- Written request
Could you lay out each line of the data below as a numbered list, skipping any blank lines?

--- Records supplied ---

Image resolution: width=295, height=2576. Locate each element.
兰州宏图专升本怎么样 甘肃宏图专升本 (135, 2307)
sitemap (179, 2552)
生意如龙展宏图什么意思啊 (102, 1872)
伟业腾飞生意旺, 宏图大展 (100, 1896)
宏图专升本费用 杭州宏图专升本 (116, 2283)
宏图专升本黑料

---

- Full answer
1. Image resolution: width=295, height=2576. Locate each element.
2. 兰州宏图专升本怎么样 甘肃宏图专升本 (135, 2307)
3. sitemap (179, 2552)
4. 生意如龙展宏图什么意思啊 (102, 1872)
5. 伟业腾飞生意旺, 宏图大展 (100, 1896)
6. 宏图专升本费用 杭州宏图专升本 (116, 2283)
7. 宏图专升本黑料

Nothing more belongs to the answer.